The Biden administration is still trying to negotiate agreements to station U.S. drones in countries closer to Afghanistan, the administration official said. Having drones closer would allow the U.S. to lengthen the duration of its patrols and respond more quickly to an emerging threat.
The al-Zawahri strike was the first such attack since the U.S. withdrawal. "We have many ways to do the job," the administration official said. "The tools are in place."
For attacking al-Qaida targets, the U.S. clearly cannot rely on the Taliban. Senior Taliban leaders were aware of al-Zawahri’s location, according to a U.S. official who called it a "clear violation" of the Trump-era agreement deal with the Taliban.
But the Taliban might offer the best path to keeping ISIS-K in check, an awkward position for Washington.
"It is our assessment that the Taliban and ISIS-K are mortal enemies," said Colin Kahl, the Pentagon's undersecretary for policy. "So the Taliban is highly motivated to go after ISIS-K. Their ability to do so, I think, is to be determined."

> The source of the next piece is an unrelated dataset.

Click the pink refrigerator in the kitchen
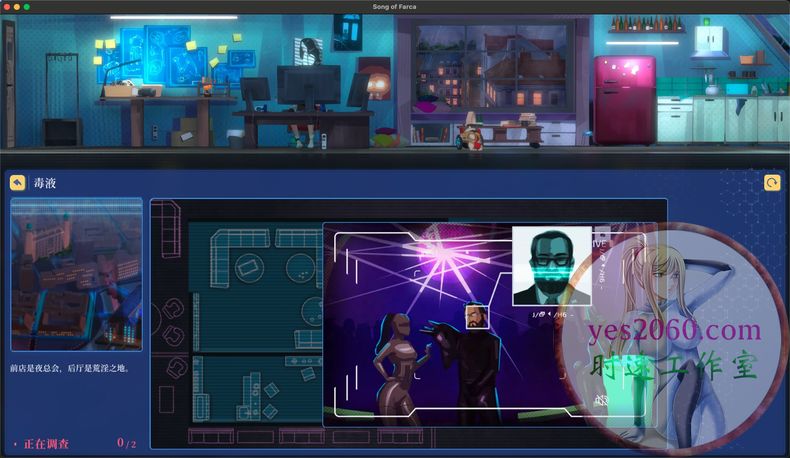The image size is (790, 458). (x=625, y=98)
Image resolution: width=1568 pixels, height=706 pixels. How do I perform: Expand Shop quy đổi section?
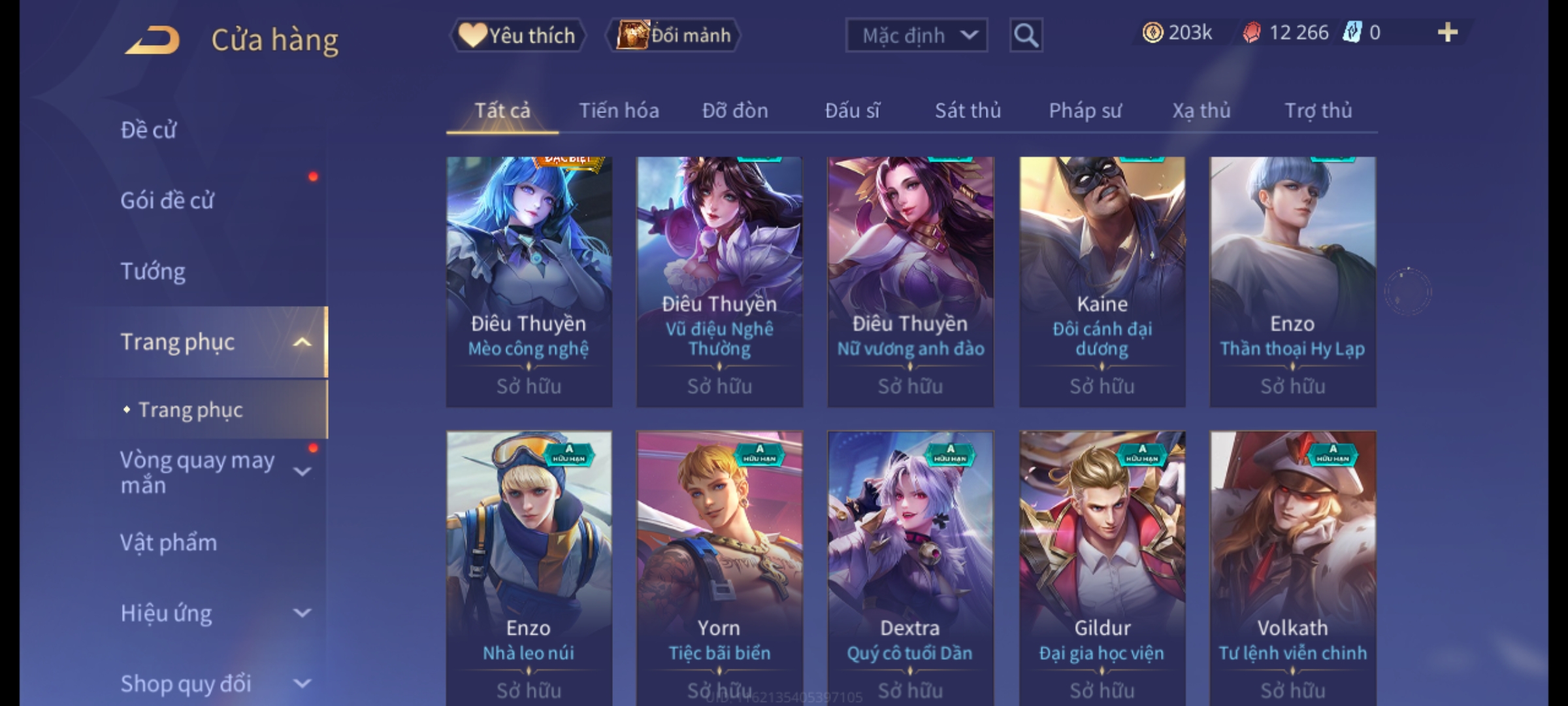pos(302,684)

In a recent analytic report, the independent research arm of Congress also concluded that the Taliban presented a potentially significant ally against ISIS. But it also said it cannot predict whether the Taliban can contain a terror network that now has at least 16 affiliates worldwide.
“Experts disagree about the potency of the (ISIS-K) threat and the Taliban’s self-asserted ability to counter the group without external assistance,” said the June 22 report by Congressional Research Service analyst Clayton Thomas.
So far, Thomas concluded, ISIS-K appears to be winning the battle: "Since the Taliban takeover, ISKP’s ranks have swelled to as many as 4,000 fighters despite a concerted Taliban offensive.” ISKP is another way to identify ISIS-K. It stands for Islamic State Khorasan Province and is commonly used by U.S. officials.
The report, prepared for members of Congress, added that a series of major attacks claimed by or attributed to ISIS-K this past spring “raises the prospect of greater violence,” especially against Afghanistan’s Shia minority, the Hazaras. And it concluded that some former members of the Afghan National Defense and Security Forces “have reportedly taken up arms with ISKP, purportedly attracted in part by ISKP cash payments.”